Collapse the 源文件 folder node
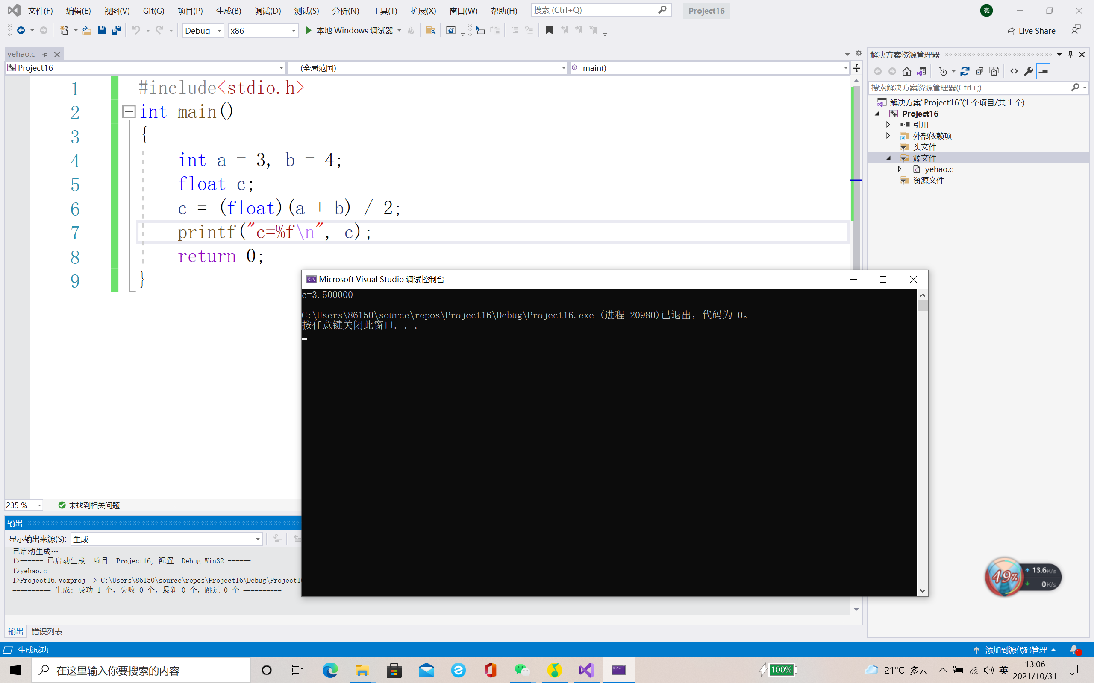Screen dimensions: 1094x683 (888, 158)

* * *

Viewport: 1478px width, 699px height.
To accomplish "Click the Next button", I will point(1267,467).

--

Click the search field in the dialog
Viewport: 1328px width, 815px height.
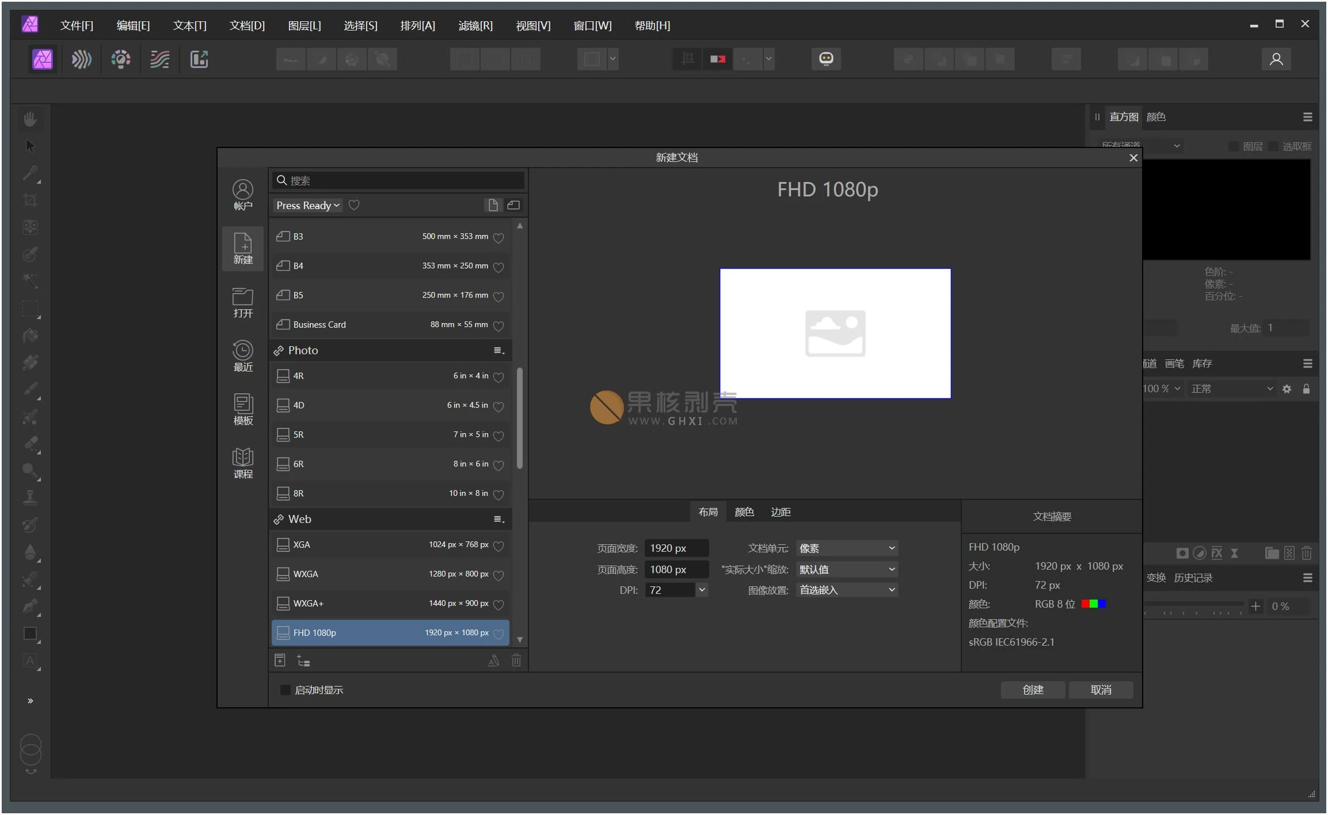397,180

Exercise details: When a line in the material above holds the word "Click", copy that line.

Your response:
To accomplish "Click the Next button", I will point(1267,467).
Click the search field in the dialog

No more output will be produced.